TDD != Unit Testing

I’ve just recently noticed people conflating Test-Driven Development (TDD) with unit testing. Why? I’m guessing this happens because folks with the TDD bug evangelise their particular approach to testing, and they’re the loudest. See this silly blog post and the comments (particularly Giles Bowkett). Also see this blog post by Michael Feathers.

I first noticed this conflation in an IRC conversation where someone asked how to pitch unit testing to colleagues. He seemed to think this meant pitching TDD as well. The colleagues were balking as much at TDD as at unit testing, and I suggested separating the two in the pitch.

I caught the testing bug many years ago, and I try to make sure that all the new work I do is well-tested. I introduced unit testing at my previous two jobs, and it helped improve our software quite a bit. I’ve never really done TDD, and I don’t plan to any time soon.

When I’m starting new code, I like to noodle around and explore. Sometimes I sketch out APIs for the whole system, sometimes I just pick a particular chunk and go for it. Once I’ve have something solid, I start writing unit tests. This tends to go back and forth over the course of a project. I write a new class, write some tests, write some classes, write some tests, improve an existing class, write some tests.

Invariably, the tests are written to test the code I’ve just written. The only time I follow TDD is for bugs. When someone reports a bug I write a failing test first, then fix the bug. This is a good discipline, since it ensures that I understand the bug, and that I’m actually fixing it when I make a change.

I don’t have any problem with TDD if that’s your thing. The important thing as that at the end of the day you have good tests with high coverage. You also need a test for every new bug. As long as those things happen, the order is irrelevant.

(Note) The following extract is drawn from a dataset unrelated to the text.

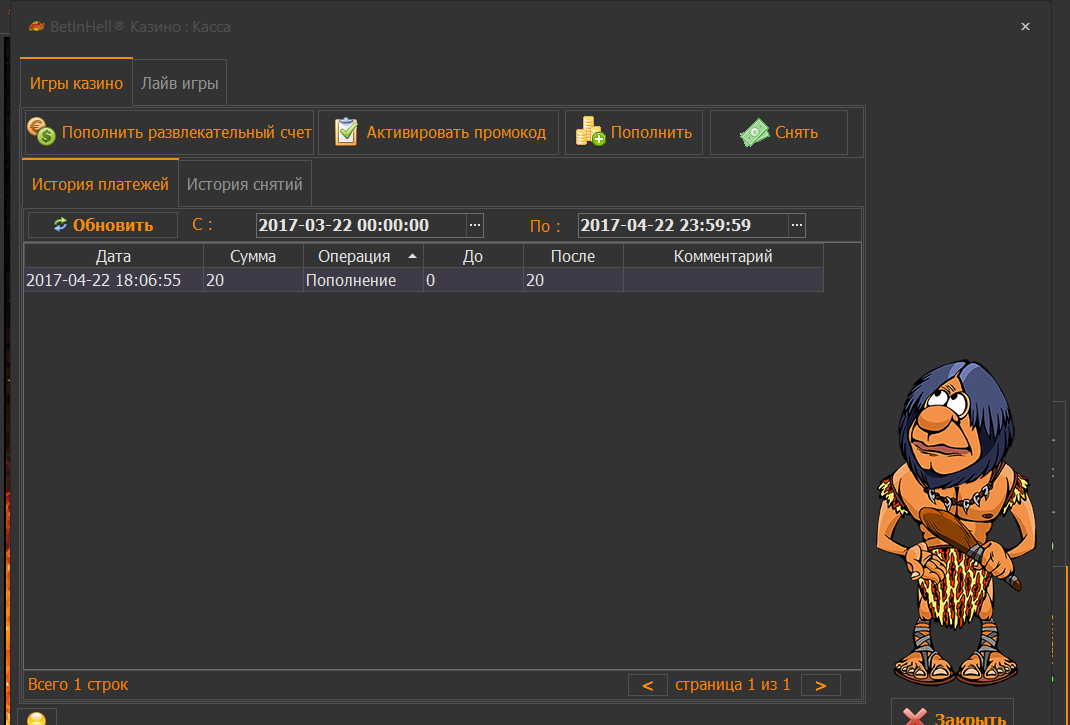
Task: Switch to the Лайв игры tab
Action: coord(180,83)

I think the conflation of unit testing and TDD is unfortunate. If you’re like me, a noodler, you may reject TDD out of hand because your brain doesn’t work that way. But if that causes you to also reject unit testing, it’s a big loss.

Comments

Mutant, on 2009-02-10 03:41, said:
Well put. I really don’t like the whole “you must do TDD or your quality will be terrible!” meme. I test first when it suits, and code first when it suits. I always make sure I write *testable* code, but that doesn’t mean the tests are written first. They are always written soon after though.